With the product descriptions reduced to vectors, we can think of what the definition of a certain tag means. A simple approach which does fairly well for independent tags (a product belongs to one tag, but not another), is to take the average of the vectors for products with a certain tag. The result is a vector which represents the average product for that tag.
An example for some products tags is plotted below in a graph. We see similar tags such as Celebration and Instagrammable (center-left) are so similar they almost completely overlap. We might want to reconsider these tags as they are so similar. The tag Crazy is significantly removed from the other tags which makes sense, these products must be very unique!

Assigning Tags
Now that we have the average product, we can find the products which should be tagged accordingly by finding any nearby vectors. If a vector is nearby, it should be similar. We can limit the distance to ensure we’re only capturing products which are sufficiently similar to the tag in question. This distance can be referred to as a similarity measure.
At this point it’s helpful to plot a histogram of the similarity of products to tags to see what a good cutoff point might be. You want to make sure you’re tagging a good amount of activities but not tagging every product with certain tags!
In the four examples shown below we have:
- Nature: many products don’t relate to this tag, with the peak around 0.1 similarity and then a steady drop-off in Nature-related products.

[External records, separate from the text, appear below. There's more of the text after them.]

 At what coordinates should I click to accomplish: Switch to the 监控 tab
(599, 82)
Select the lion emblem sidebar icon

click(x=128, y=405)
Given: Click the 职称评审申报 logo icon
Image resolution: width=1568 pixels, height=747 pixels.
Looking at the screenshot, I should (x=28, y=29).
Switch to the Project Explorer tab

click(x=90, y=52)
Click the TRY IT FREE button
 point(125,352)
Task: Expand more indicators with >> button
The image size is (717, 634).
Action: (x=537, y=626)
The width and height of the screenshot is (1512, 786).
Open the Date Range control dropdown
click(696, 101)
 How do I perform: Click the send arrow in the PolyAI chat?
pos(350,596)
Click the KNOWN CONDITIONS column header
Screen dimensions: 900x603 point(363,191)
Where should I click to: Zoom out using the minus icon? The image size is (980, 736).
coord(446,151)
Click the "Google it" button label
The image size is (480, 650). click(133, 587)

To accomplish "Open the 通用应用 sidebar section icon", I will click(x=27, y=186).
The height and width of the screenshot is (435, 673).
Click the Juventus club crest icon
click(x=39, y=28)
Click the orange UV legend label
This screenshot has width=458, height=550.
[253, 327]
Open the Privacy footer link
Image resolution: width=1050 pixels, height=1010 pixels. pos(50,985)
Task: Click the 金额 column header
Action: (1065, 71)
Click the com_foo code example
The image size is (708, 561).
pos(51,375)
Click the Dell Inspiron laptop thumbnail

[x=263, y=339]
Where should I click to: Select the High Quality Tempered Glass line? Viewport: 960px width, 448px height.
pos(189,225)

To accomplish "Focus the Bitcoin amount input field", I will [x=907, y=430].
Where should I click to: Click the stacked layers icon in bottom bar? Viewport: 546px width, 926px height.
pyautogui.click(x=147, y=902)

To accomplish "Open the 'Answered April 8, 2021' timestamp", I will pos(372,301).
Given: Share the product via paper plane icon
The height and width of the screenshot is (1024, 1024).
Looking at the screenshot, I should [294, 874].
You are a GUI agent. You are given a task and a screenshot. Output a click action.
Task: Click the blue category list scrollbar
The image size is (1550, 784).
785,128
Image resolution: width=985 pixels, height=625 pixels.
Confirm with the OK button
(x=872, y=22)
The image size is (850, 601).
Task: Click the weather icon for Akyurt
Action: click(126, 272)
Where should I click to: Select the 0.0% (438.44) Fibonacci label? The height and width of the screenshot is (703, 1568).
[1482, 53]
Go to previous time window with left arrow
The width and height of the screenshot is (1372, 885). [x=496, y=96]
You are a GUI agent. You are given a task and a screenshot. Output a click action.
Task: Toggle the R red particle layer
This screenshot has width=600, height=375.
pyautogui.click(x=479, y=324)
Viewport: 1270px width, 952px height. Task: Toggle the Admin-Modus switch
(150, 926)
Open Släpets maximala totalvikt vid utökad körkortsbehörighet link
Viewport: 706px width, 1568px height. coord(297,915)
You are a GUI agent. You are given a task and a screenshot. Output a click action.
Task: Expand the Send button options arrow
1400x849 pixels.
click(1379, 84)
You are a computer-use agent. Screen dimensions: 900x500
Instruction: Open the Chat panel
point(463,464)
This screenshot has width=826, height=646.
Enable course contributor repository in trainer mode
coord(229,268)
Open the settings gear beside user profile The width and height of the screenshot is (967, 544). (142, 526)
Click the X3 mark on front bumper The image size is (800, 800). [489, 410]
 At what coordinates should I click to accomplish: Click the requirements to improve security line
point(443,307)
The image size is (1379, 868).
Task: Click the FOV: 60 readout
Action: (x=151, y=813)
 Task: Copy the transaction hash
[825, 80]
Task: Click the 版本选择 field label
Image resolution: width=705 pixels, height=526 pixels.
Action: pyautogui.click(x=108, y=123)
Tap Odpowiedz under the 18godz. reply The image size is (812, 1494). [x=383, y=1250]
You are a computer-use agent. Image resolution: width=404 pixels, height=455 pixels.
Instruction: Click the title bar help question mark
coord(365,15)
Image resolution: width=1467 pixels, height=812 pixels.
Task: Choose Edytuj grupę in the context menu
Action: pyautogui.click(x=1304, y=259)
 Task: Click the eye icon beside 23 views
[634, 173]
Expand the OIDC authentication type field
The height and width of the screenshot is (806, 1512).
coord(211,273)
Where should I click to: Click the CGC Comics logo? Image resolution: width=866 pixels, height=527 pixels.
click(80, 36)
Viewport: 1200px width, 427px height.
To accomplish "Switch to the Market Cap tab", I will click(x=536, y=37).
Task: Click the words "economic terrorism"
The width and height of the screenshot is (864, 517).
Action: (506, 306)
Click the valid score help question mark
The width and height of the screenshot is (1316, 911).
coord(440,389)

- Relaxation: as opposed to Nature, it seems there is a secondary peak with many products around 0.4 similarity. We want to have a higher cutoff than this to avoid capturing all these products which must have some similar aspects but are not fully related.
- Food: similar to Relaxation, we can see a second peak, but this time it is much higher in similarity, around 0.6.
- Theme Parks: This has a clear plateau on the far right after 0.5 as we see that the similarity drops off quite quickly. This is likely because the tag of Theme Park is straightforward, meaning something can be easily said to be a Theme Park or not. Contrast this to some of the previous tags such as Relaxation.
We might choose 0.6 as a cutoff point that balances having good meaning but not too few products tagged. Looking at the graphs it can be seen that this is not perfect and we should be able to do better.

Validating Tags
Once tags have been prepared, the next step is to validate that they make sense. The simplest approach is to go through a random list of products under each tag and check they make sense. Ultimately, it is down to how users respond to your tags though. It’s useful to test your tags online and see how users interact with them. Are they using tags to research products? Do they view many products from tags or drop-off at this point?
Next Steps
Within this article, we’ve created a list of tagged products using basic data processing and machine learning techniques. With these techniques it’s possible to get a decent quality tags system up and running quickly.
There are various ways we can try to improve upon our method. Rather than choosing the nearest products to our tags we can apply a machine learning algorithm such as a support vector machine (SVM) or Multinomial Naive Bayes which learn to predict the tag in a more sophisticated way. For these models, more training data is required but in return we will have greater predictive power.